Gather up every line from the entries below that uses the word "will".

#### LISTED ENTRIES ####

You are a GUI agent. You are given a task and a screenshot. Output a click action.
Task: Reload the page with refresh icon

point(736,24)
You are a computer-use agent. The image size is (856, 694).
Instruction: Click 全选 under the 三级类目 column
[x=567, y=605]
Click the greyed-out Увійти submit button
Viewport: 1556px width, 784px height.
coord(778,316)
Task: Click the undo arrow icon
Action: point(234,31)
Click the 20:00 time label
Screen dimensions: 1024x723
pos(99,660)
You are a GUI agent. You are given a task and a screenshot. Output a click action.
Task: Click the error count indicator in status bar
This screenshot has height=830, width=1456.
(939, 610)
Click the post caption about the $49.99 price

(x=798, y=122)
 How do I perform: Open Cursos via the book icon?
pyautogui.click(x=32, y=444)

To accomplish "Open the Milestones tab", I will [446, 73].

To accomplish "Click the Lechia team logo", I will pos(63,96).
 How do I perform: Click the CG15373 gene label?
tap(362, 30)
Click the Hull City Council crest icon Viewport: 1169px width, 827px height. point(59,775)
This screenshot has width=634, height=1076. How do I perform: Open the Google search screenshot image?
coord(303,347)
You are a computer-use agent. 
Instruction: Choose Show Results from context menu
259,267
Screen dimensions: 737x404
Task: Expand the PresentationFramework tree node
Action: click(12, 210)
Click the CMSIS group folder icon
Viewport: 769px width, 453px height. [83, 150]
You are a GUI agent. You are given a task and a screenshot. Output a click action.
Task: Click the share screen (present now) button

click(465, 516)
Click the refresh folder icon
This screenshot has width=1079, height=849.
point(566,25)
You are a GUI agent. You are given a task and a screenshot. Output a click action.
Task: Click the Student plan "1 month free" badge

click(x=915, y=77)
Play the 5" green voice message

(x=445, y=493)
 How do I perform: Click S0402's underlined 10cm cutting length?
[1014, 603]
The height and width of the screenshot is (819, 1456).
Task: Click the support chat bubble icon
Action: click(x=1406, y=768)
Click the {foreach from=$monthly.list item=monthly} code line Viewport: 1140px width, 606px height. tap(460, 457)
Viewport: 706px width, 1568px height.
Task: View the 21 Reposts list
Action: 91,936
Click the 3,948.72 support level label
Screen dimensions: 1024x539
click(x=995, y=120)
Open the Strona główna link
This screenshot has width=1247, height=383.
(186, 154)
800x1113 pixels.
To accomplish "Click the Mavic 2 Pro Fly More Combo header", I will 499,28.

####

• [OUTPUT BELOW]
To accomplish "Open the Milestones tab", I will [446, 73].
To accomplish "Click the Lechia team logo", I will pos(63,96).
To accomplish "Click the Mavic 2 Pro Fly More Combo header", I will 499,28.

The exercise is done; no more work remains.